> **Exercise directions**: Would you print out all of the data exactly and keep the pictures out of it?

Saved data entries
————
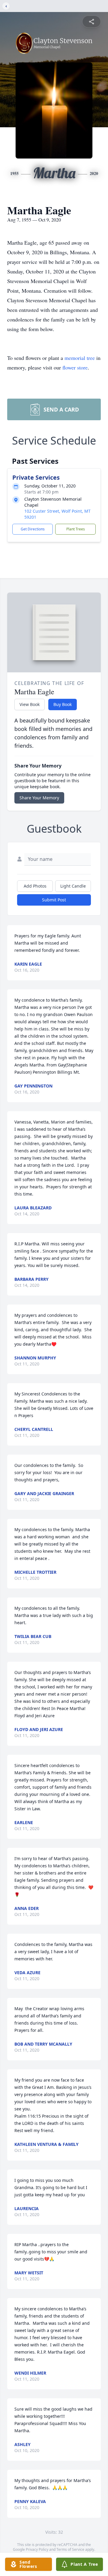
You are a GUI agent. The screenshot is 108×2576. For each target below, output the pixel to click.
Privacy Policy (37, 2549)
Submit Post (54, 900)
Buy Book (62, 704)
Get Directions (33, 529)
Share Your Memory (39, 798)
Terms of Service (70, 2549)
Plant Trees (75, 529)
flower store (75, 367)
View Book (30, 704)
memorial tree (79, 357)
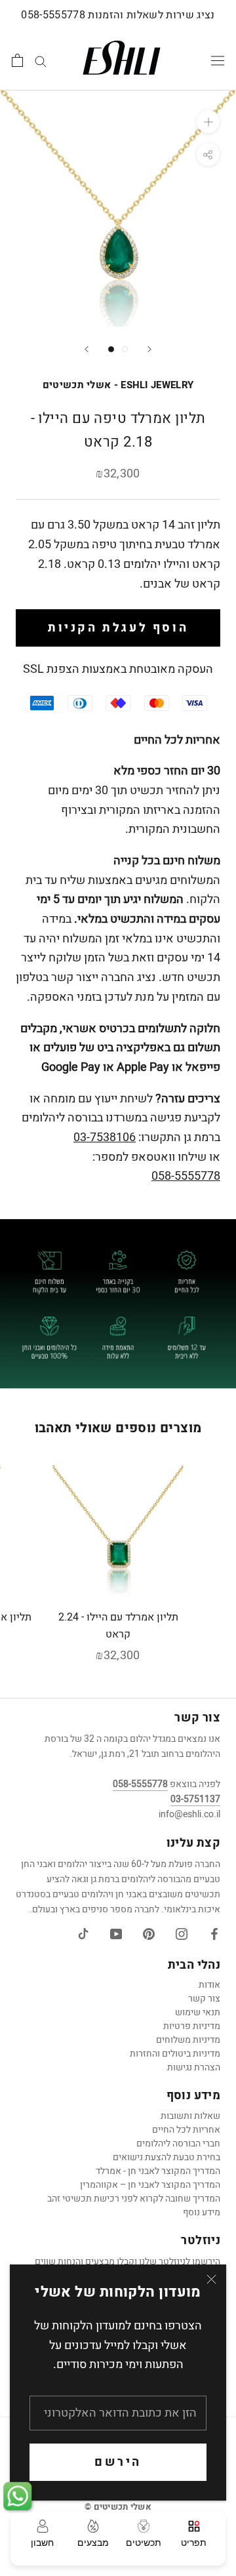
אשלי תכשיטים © (118, 2507)
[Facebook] (214, 1934)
————
> **The answer**:
You are a GUI agent. The screenshot is 108×2576. For each target below, output the pixel to click.
Privacy Policy (37, 2549)
Submit Post (54, 900)
Buy Book (62, 704)
Get Directions (33, 529)
Share Your Memory (39, 798)
Terms of Service (70, 2549)
Plant Trees (75, 529)
flower store (75, 367)
View Book (30, 704)
memorial tree (79, 357)
אשלי תכשיטים © (118, 2507)
[Facebook] (214, 1934)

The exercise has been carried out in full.